The product hasn't been broken, more like... Features disabled in order for people who can't afford something better something to buy, And sometimes... They are actually good performance for you're dollar.

AMD sometimes with the Athlon 64, Adjusted Clockspeeds and cache, for instance there is actually several different types of the Athlon 64 3200+ all with different clockspeeds and cache, ADM just used a higher-end part, disabled the problematic cache and sold it off as a lower end part, processor still works fine, stability is still 100% and it benefits the consumer as there is more stock thus more competition and thus more sales and cheaper prices for the consumer.

"If something isn't broke why fix it" -Term apply, they are all working, just lower in specification in order for it to be fully operational.

If there were problems with the processors themselves they would be recalled, (Like the Pentium 3 1.13ghz back in the day).


RE: Three cores?
By wetwareinterface on 12/4/2007 9:07:17 AM , Rating: 2
actually the celeron 300a was nowhere near a pentiumII with cache disabled. the pentium II had the l2 cache running at half the cpu frequency because it was external to the die. it was 4 way set assosciative also. the celeron cache was internal to the die, ran at cpu frequency, and was 8 way set assosciative. it was a precursor to the pentium III "coppermine". the coppermine upped the cache ante by going 16 way set assosciative and having 4 times as much cache as the celeron 300a. the 300a also had 2 cache areas, one was always disabled to improve yields. it looked like the 300a was going to be the pentium III but intel decided to go a different route and reuse the pII manufacturing process to extend the life of the process and make more money off it. later they redid the pIII as the coppermine and just basically bumped up the celey specs to the coppermine ones.


RE: Three cores?
By StevoLincolnite on 12/4/2007 9:46:42 AM , Rating: 2
The Precursor to the Coppermine was the Katmai, not the Pentium 2 Destchue
And the early Celerons had no Cache.


RE: Three cores?
By Pneumothorax on 12/4/2007 9:20:32 AM , Rating: 2
quote:
All the "Problomatic" parts have been disabled, besides remember the celeron 300A? Those were just Pentium 2's with the L2 cache disabled because if defective wafers, still didnt stop Intel from selling them in droves, why? Good performance at the time at a rather cheap price... And they were an over clockers wet dream.
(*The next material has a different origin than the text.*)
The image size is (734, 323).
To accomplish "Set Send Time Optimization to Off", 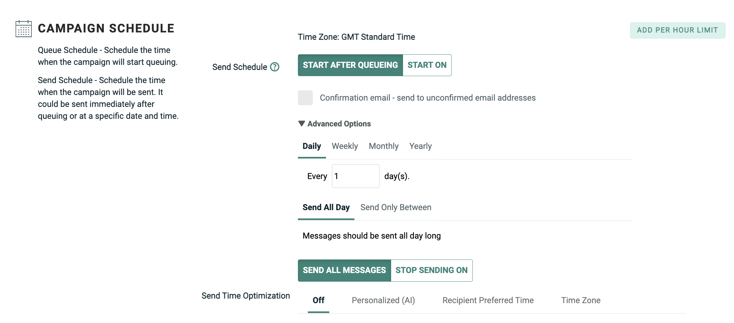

The 300A's were the "wet dream" of oc'ers. BUT you're mentioning the original Celeron 266/300. Which basically was a PII cartridge without the L2 external half core speed cache. The Celeron 300 A actually came out with an on die full speed L2 cache which preceded the Pentium 3 which finally integrated an on die L2 cache in later revisions.


RE: Three cores?
By StevoLincolnite on 12/4/2007 9:54:53 AM , Rating: 2
Yeah, I realized that error after I posted, cheers for clearing it up :) Even the origional Celerons with no L2 cache were excellent overclockers though.
And it was the Covington Celerons with no L2 cache which were the Pentium 2 Deschutes derivatives, not the Mendocino.

Still, that wasn't the point of my earlier post.